L’opération de mardi a été autorisée par le Canton de Berne, assure-t-il encore. «C’est juste, confirme Gundekar Giebel, porte-parole de la Direction bernoise de la santé. En fait, depuis le 15 novembre, nos équipes mobiles, notre camion de vaccination et nos stands dans les centres commerciaux comme à Ikea offrent le booster à tout le monde.»

Et ce donc, même si les moins de 65 ans ne peuvent officiellement prendre rendez-vous qu’à partir du 6 décembre. «Dans le canton, les personnes à risques ou de plus de 65 ans qui le souhaitaient y ont eu accès. Nous avons plus de 100’000 possibilités de rendez-vous encore ouvertes.» Circulez, il n’y a rien à voir.

Montrer l’exemple

Même la gauche radicale, d’habitude si prompte à dénoncer les inégalités de traitement, ne bronche pas. «Je comprends l’impatience et l’énervement de certaines personnes dans l’attente de leur troisième dose dans différents cantons romands, glisse la conseillère nationale Stéfanie Prezioso (Ensemble à Gauche). Je suis moi-même à risque puisque je souffre d’un emphysème pulmonaire et je n’ai pas pu obtenir de rendez-vous avant le 11 décembre. Mais la vaccination de rappel des parlementaires un peu avant le reste de la population peut se justifier.»

Le 1er décembre, Stéfanie Prezioso demandait la levée des brevets sur les vaccins contre le Covid lors d'une manif' à Genève.
Photo: DUKAS

Comment? «La Suisse a connu de fortes mobilisations de coronasceptiques et d’antivax. Par conséquent, c’est bien que les élues et élus puissent montrer la voie à suivre et en faire la promotion sur les réseaux sociaux, se réjouit la Genevoise. D’autre part, nous siégeons à 200 dans une salle mal aérée et nous venons des quatre coins de la Suisse, où le virus circule rapidement.»

«La campagne de vaccination est trop lente»

Et sa réflexion va plus loin. «Le problème n’est pas que les parlementaires aient pu déjà recevoir leur rappel contre le Covid, mais que la campagne de vaccination avance trop lentement dans certains cantons! Il faut mettre davantage d’énergie pour aller à la rencontre des gens, dans les quartiers et sur les lieux de travail.»
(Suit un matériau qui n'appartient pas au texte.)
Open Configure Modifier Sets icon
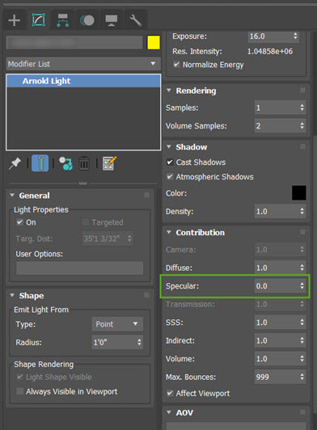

En réalité, un seul élément chiffonne Stéfanie Prezioso: le financement de l'immunisation des parlementaires contre la grippe par Johnson&Johnson en 2019. «Ce lien est quand même malsain. Dans un pays où l’on refuse de rendre publics les contrats signés avec les entreprises pharmaceutiques productrices de vaccins contre le Covid et où le Parlement vote contre la levée des brevets, ça pose question.» Il aura été difficile de trouver quelqu’un pour hurler avec la meute.